The statement was signed, "Jimmy Kemmer."

It should be noted that Braddock was listed as an "unindicted co-conspirator" in the original grand jury indictment handed down against Harris, but he has not been charged in connection with the COUD investigation. At the time of Harris' indictment, Braddock told the Chronicle he would have no comment on the issue.

Kemmer was interviewed by Callahan, state Attorney William Bright, who handled Kemmer's judicial diversion case, and a third state official who was not identified. The following statement was attached to the judicial diversion document.

"On Nov. 22, 2004, TBI Special Agent Tommy Callahan and I spoke with former COUD Commissioner Jimmy Kemmer. Also present at this meeting was staff attorney William Bright. Mr. Kemmer provided the following information not previously given.

"Mr. Kemmer stated that he signed a lot of blank checks. According to Kemmer, Ms. Harris would sometimes request that he sign several blank checks. Mr. Kemmer stated that if Ms. Harris was not there, her employees (Mary Ann Freitag, Lora Beth Pugh, Carolyn Whittenburg or Carrie Smith) would tell him how many blank checks that Ms. Harris needed him to sign.

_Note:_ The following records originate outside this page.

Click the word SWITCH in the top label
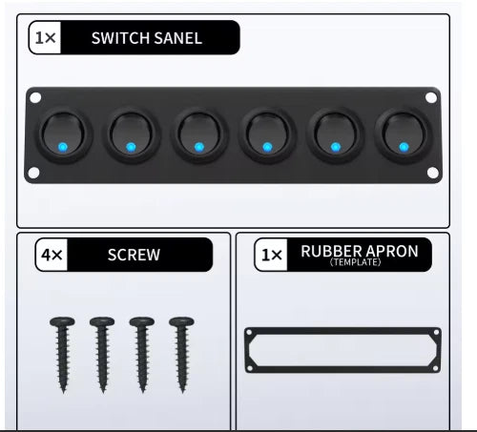116,38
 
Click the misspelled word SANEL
174,38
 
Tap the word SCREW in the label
134,255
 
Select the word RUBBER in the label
331,251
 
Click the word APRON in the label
392,251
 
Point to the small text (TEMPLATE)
356,262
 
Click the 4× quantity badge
52,255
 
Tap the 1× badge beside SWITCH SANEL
46,38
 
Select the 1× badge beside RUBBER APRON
271,255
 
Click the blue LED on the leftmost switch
63,147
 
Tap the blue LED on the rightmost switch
404,147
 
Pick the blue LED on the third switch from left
199,147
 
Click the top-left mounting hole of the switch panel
35,97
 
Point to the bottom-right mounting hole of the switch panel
432,173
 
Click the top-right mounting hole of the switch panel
431,97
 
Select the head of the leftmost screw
62,321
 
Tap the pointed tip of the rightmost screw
182,391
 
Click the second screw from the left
102,355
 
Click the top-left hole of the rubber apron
249,333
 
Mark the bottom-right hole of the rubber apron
436,368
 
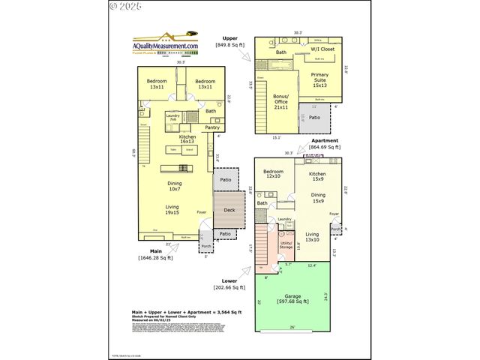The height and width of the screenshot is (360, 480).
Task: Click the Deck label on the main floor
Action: (230, 210)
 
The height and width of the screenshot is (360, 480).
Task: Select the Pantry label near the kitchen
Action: (202, 128)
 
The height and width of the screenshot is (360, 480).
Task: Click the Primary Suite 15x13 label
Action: (320, 80)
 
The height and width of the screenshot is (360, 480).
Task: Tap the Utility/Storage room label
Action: (286, 245)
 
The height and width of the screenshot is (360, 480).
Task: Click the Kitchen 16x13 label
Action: (188, 139)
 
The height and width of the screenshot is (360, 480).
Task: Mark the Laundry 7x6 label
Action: (172, 117)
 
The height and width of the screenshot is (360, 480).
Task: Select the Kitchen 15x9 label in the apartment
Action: (318, 176)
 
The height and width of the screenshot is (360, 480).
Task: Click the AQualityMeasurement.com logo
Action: (166, 46)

"Mr. Kemmer stated that he understood that he was doing this for convenience. For instance, if Ms. Harris knew she was going to need a check prior to the next Thursday, she would have him sign a blank check so she would not have to try and find him or have him make an extra visit to the COUD office.

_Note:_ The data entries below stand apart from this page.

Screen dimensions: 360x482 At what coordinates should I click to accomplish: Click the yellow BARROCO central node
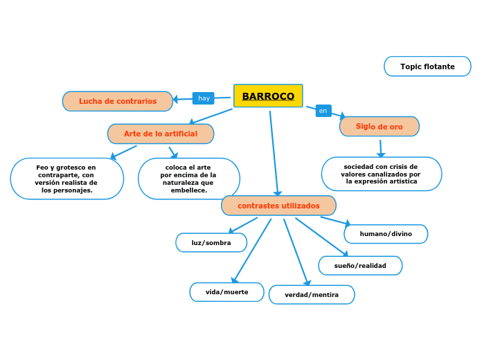point(268,96)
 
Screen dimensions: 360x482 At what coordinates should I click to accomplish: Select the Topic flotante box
point(427,66)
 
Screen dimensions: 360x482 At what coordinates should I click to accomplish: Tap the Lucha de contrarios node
point(118,101)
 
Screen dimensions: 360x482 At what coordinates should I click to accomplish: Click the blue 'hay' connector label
point(204,98)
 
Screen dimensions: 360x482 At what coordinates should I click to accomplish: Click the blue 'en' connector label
point(323,111)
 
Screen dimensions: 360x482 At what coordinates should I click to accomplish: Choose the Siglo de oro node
point(379,127)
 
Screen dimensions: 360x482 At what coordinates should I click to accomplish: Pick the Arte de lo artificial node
point(161,134)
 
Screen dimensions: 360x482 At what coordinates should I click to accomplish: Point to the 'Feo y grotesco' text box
point(66,179)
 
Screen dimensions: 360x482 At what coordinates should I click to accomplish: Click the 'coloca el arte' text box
point(188,179)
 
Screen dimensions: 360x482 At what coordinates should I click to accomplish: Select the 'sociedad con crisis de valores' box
point(381,174)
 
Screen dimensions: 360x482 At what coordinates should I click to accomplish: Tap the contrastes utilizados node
point(278,206)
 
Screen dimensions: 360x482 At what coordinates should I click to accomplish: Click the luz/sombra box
point(211,242)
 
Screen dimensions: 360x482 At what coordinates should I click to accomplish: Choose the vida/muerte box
point(226,292)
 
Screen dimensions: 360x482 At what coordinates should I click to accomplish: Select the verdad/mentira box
point(312,295)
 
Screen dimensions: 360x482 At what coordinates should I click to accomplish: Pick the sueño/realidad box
point(360,266)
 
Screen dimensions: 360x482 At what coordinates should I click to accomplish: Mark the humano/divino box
point(386,234)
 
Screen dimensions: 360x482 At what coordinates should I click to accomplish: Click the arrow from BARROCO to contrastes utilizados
point(274,152)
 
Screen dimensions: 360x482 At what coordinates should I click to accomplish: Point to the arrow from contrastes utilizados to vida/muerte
point(252,251)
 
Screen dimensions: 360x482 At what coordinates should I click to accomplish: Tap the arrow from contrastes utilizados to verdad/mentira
point(296,251)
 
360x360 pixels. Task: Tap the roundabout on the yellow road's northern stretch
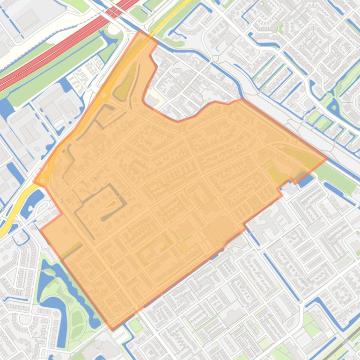point(103,95)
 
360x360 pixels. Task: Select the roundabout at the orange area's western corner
point(42,180)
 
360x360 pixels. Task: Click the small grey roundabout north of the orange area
point(215,58)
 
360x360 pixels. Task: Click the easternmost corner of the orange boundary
point(327,158)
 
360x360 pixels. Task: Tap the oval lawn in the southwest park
point(77,320)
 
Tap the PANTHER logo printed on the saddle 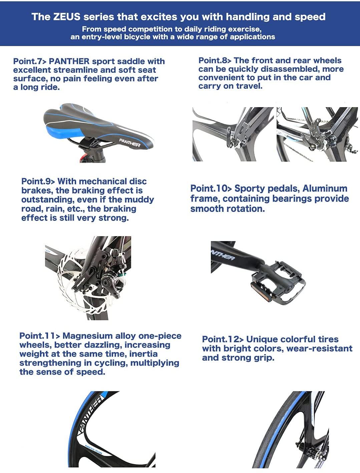(x=130, y=143)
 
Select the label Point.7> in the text (x=30, y=61)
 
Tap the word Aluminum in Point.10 (x=325, y=188)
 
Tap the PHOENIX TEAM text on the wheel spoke (x=93, y=449)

"Mr. Kemmer stated that he signed the Jan. 30, 2003 bonus checks before Ms. Harris wrote them out. Mr. Kemmer stated that he didn't have any idea just how much they were for and if he had known, he would not have signed them.

"However, Mr. Kemmer went on to say that Ms. Harris called him a couple of days later and told him the amounts of the checks. (See I24 for follow-up conversations with Ms. Freitag and Ms. Whittenburg regarding Mr. Kemmer signing blank checks.)

"Mr. Kemmer also stated that when he and Ms. Harris were discussing the Jan. 30, 2003 bonuses, it came up that the minutes would not show that the bonuses had been properly approved. According to Mr. Kemmer, Ms. Harris told him that she would 'fix the minutes.'

"(NOTE: During one of the previous meetings, Mr. Kemmer had admitted that he had used his unmetered yard hydrant for personal use.) Mr. Kemmer also said when Jewell Harris requested a new vehicle, she told him the 1994 Jeep was in bad shape."